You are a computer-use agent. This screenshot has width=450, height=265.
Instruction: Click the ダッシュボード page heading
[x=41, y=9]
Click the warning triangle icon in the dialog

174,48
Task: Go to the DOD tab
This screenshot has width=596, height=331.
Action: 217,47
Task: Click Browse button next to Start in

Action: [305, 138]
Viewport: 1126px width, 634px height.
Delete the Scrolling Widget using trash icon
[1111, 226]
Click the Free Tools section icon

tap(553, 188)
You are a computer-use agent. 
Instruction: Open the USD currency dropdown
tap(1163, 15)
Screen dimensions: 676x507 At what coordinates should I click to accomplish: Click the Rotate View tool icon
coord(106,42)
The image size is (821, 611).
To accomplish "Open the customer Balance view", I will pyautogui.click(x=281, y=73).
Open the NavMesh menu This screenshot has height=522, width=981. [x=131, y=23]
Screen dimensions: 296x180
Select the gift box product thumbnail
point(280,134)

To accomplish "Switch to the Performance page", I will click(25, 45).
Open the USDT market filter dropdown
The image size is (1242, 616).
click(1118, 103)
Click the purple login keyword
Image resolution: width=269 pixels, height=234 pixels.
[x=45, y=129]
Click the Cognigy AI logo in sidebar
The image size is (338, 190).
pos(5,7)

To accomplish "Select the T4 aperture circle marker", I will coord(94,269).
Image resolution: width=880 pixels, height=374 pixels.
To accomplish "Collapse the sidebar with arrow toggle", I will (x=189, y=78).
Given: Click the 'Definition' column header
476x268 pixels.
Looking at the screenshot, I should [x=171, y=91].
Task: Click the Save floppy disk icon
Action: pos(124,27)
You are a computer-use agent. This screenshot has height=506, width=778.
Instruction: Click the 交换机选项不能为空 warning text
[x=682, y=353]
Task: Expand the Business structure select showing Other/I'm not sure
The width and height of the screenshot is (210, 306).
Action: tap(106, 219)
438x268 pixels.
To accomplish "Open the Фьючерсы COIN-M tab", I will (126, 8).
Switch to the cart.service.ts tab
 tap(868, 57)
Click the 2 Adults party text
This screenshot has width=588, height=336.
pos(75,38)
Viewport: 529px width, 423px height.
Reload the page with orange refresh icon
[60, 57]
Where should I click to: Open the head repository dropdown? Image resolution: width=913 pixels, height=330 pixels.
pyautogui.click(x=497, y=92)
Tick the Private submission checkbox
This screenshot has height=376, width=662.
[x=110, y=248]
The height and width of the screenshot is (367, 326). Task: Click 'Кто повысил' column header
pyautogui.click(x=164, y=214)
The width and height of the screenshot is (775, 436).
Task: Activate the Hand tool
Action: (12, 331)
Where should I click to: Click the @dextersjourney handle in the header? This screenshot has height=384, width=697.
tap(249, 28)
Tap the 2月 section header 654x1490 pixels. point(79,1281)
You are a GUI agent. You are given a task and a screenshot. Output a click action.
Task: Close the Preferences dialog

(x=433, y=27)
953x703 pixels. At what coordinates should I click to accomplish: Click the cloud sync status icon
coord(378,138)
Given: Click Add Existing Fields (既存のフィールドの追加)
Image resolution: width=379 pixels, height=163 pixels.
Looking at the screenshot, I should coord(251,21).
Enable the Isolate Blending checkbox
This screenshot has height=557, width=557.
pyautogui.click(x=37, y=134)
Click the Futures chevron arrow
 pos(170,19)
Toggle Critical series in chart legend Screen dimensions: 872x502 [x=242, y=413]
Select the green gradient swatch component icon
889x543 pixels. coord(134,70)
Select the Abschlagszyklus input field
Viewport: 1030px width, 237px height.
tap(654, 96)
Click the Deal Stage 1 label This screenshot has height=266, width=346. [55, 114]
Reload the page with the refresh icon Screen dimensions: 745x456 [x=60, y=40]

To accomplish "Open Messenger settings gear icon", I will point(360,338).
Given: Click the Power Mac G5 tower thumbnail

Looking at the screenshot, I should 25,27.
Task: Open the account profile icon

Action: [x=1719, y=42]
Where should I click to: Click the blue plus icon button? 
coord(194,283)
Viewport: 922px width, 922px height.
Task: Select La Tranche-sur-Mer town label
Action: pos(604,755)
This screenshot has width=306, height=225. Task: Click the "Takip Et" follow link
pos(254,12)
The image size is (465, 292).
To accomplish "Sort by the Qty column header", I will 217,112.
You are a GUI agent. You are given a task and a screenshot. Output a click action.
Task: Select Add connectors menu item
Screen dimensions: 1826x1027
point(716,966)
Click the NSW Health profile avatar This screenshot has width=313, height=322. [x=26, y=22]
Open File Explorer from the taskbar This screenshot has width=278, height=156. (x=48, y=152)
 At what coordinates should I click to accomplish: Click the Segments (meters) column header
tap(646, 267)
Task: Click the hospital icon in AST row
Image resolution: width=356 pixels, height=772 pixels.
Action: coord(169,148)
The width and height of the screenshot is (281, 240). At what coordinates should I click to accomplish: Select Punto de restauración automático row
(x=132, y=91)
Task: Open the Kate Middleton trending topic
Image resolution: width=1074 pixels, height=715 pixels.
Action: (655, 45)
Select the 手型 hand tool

• [PROBLEM REQUIREMENTS]
Which lines in the records above contain the word "checkbox"? Return each of them.

• [RESPONSE TO THE TASK]
Tick the Private submission checkbox
Enable the Isolate Blending checkbox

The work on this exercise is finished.